The UA women’s golf team will close out the conference season next Monday at the Pac-12 Conference tournament looking to repeat as conference champions.
“We’ve had a successful season; we’ve had some great tournaments and some not so great tournaments, but overall fairly consistent,” head coach Laura Ianello said. “We’ve beaten a lot of good teams … overall the progression this spring has been successful.”
The consistency Ianello refers to is top-five finishes in every tournament but two for the team. That’ll do it.
This includes tournament titles at the Windy City Collegiate Classic and the top spot at the Wildcat Invitational, not to mention second-place finishes at the SDSU March Mayhem tournament in which they beat UCLA, which was ranked No. 3 in the country at the time.
The Wildcats now enter the conference tournament as the No. 11 team in the nation — a spot that normally has a good chance at winning the conference and also at winning a national championship. Normally, that is, unless you play in the Pac-12.
The conference sports a murderer’s row of top teams in the nation with USC ranked No. 2, UCLA at No. 4 and ASU at No. 10 according to the latest top-25 poll by GolfStat.com.
“I believe all the hard work we put in this spring will pay off when we leave next week for conference,” Ianello said.
The odds would seem to ever be in her favor as they set out on a “Hunger Games”-like quest to be champions of the Pac-12.
The Wildcats have been led by the play of sophomore Krystal Quihuis, the local product from Salpointe Catholic High School, who is near or at the top of virtually every statistical category to include stroke average and rounds of par or better.

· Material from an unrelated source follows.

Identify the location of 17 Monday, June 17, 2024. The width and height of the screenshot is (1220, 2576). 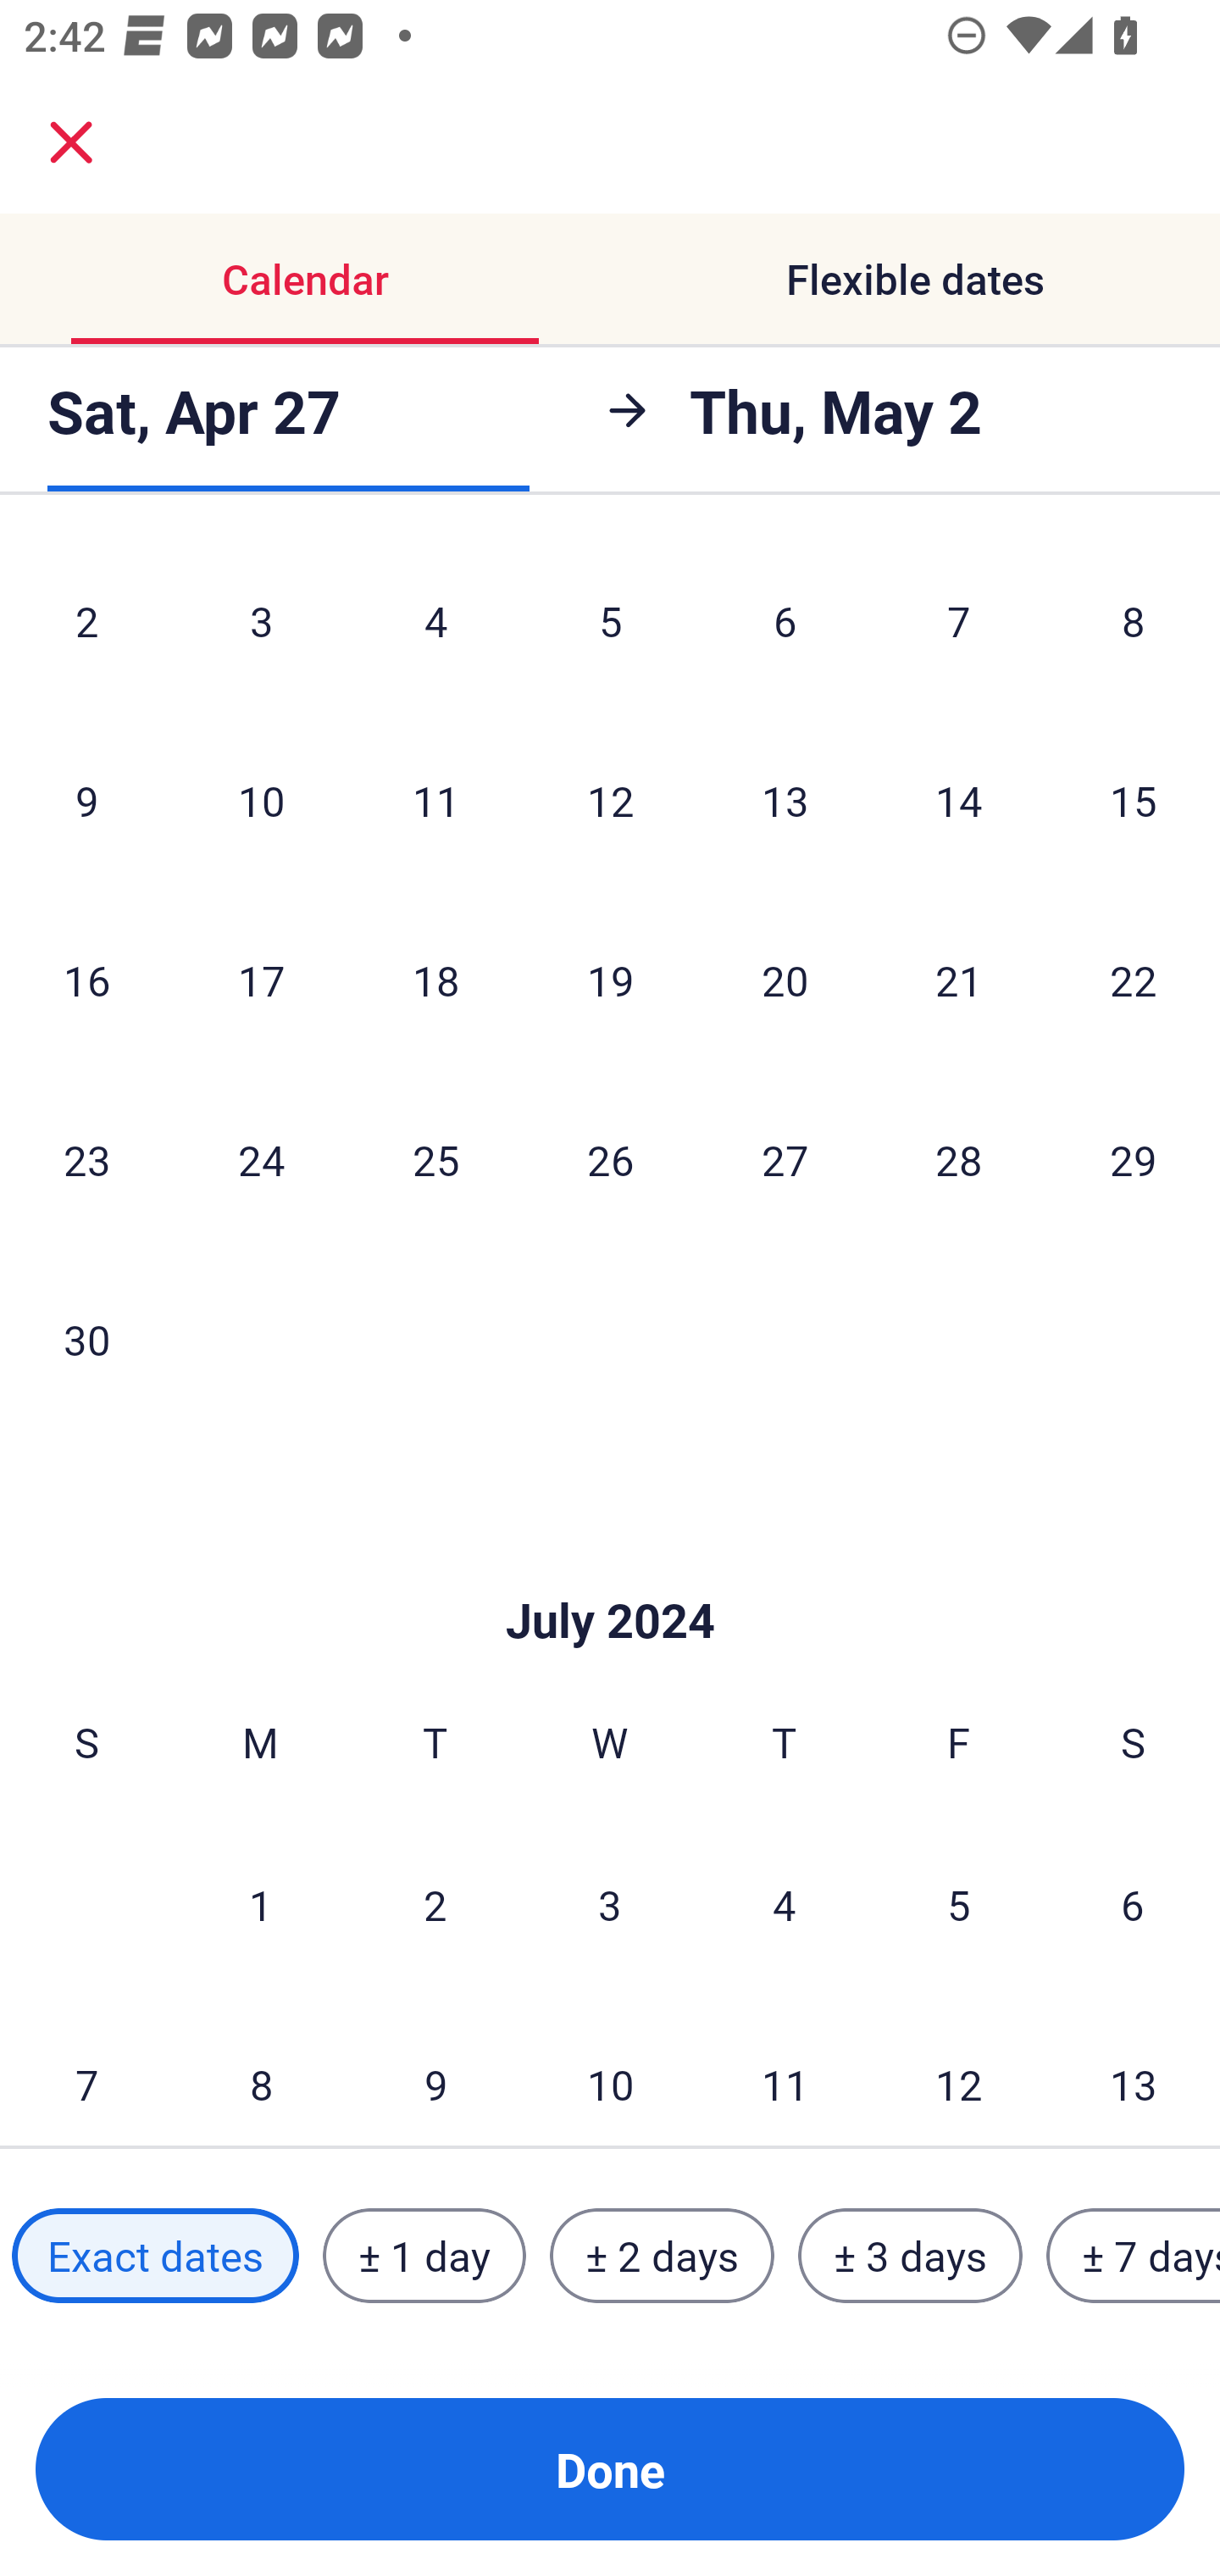
(261, 980). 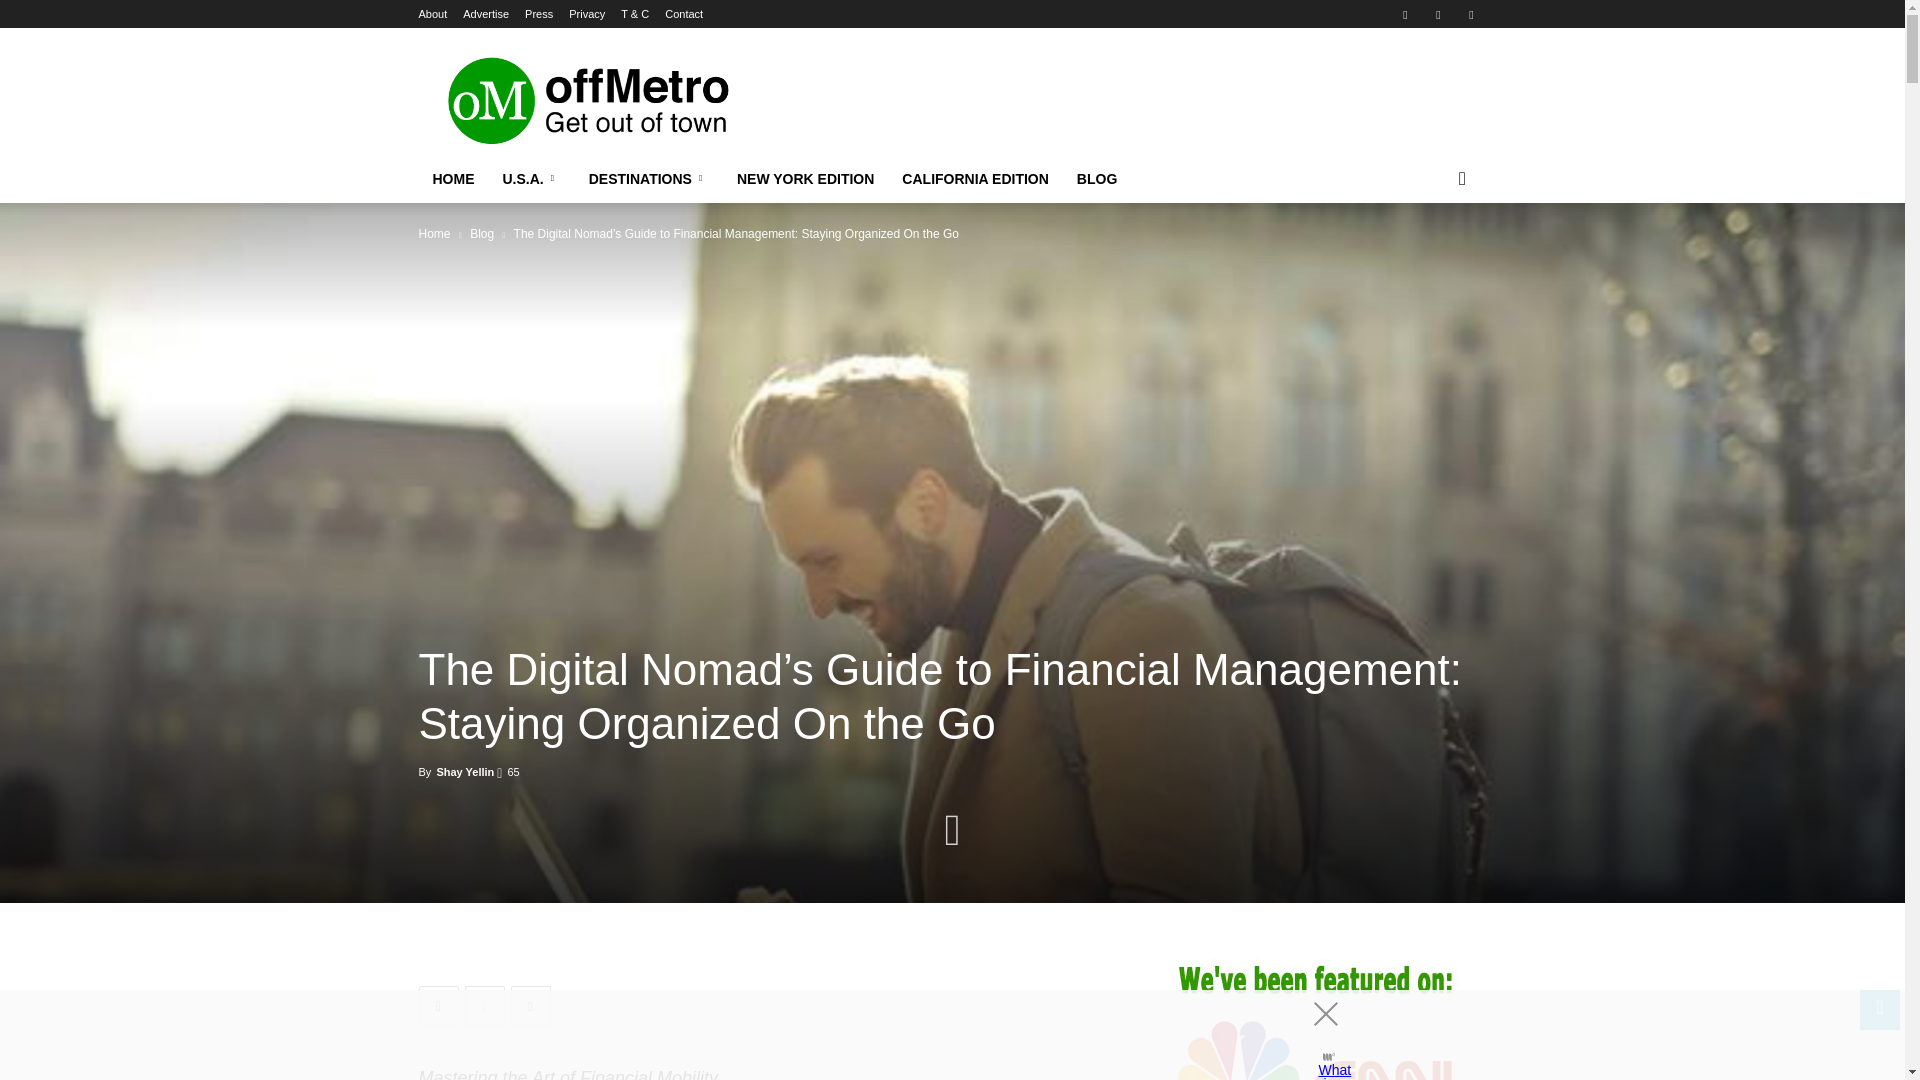 I want to click on View all posts in Blog, so click(x=482, y=233).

Quihuis won the Wildcat Invitational and more recently five of the top six golfers on the team statistically have carded at least one top-10 finish in their last three outings.
The tone set by Ianello is overwhelmingly positive as she thinks it is not a matter of if but, instead, when this team will break through. This is highlighted by the play of lone senior Lindsey Weaver, who Ianello says hasn’t played the way she has wanted, but believes the best is yet to come.
“She hasn’t been as consistent with her stroke average, but I know she is excited to have some top finishes coming up,” Ianello said. “She is graduating in May as a finance major and also getting ready to turn professional and start her professional debut, I know she is eager for that, so she is on the right track.”
The Wildcats begin play Monday, April 18 at Ruby Hill Golf Club in Pleasanton, California.